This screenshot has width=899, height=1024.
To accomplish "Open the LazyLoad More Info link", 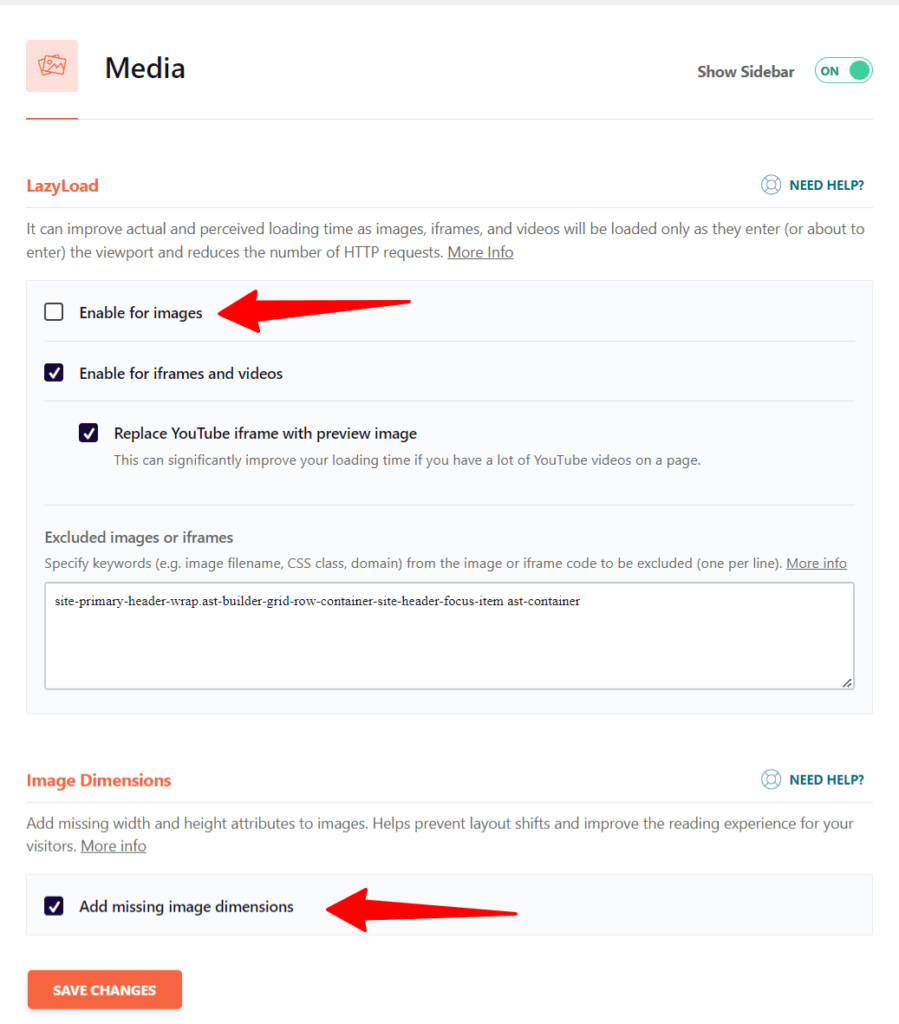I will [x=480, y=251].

##############################

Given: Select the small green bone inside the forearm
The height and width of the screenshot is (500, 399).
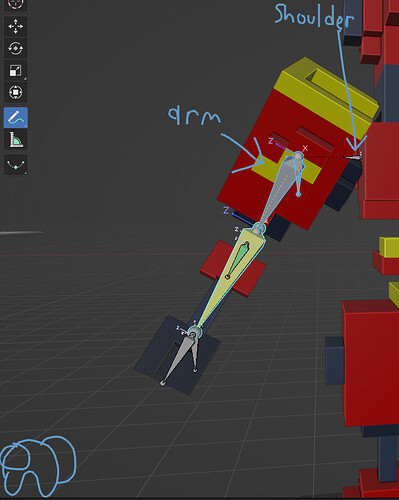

##############################

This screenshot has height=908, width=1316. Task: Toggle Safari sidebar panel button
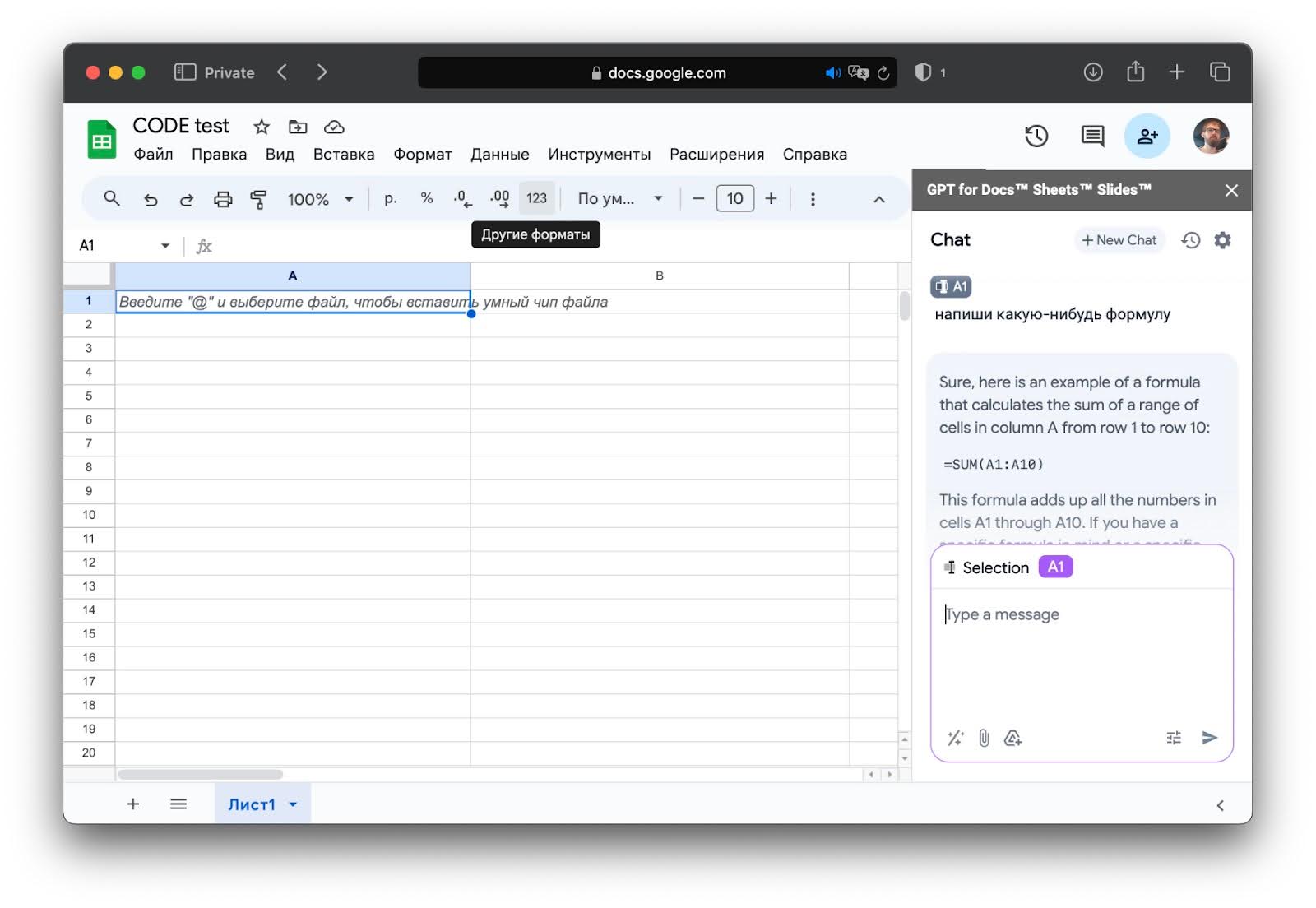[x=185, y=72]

##############################

## Problem to solve
In the entries above, find the line with "Given: Select the" and the line with "The height and", then set down exactly those two and every line between them, nothing else.

## Task output
Given: Select the small green bone inside the forearm
The height and width of the screenshot is (500, 399).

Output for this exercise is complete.